(Records from a data source)
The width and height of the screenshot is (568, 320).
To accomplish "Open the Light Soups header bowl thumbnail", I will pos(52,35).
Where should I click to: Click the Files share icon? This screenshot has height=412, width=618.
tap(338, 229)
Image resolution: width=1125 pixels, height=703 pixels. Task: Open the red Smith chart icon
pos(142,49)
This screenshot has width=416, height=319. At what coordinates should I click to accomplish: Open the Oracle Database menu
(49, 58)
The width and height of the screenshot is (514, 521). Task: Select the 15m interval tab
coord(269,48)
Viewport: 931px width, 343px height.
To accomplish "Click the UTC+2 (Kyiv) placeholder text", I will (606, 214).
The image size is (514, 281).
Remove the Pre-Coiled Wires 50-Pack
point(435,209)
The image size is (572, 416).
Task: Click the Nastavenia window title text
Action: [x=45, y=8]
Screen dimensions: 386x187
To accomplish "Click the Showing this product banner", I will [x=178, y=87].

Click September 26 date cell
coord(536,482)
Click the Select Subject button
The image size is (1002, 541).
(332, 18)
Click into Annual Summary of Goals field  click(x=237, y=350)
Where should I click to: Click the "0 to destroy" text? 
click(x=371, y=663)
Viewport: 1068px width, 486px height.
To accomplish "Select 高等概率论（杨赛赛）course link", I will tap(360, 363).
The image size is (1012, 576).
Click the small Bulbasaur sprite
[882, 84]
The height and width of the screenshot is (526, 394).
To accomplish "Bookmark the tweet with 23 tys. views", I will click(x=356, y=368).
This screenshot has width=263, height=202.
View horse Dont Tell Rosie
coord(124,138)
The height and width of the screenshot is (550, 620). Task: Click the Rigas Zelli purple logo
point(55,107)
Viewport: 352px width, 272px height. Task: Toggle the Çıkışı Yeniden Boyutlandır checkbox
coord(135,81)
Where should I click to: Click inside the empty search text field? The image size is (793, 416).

● Your instructions
Scan the lines above for "will" and state how many match, nothing more.

● Response
5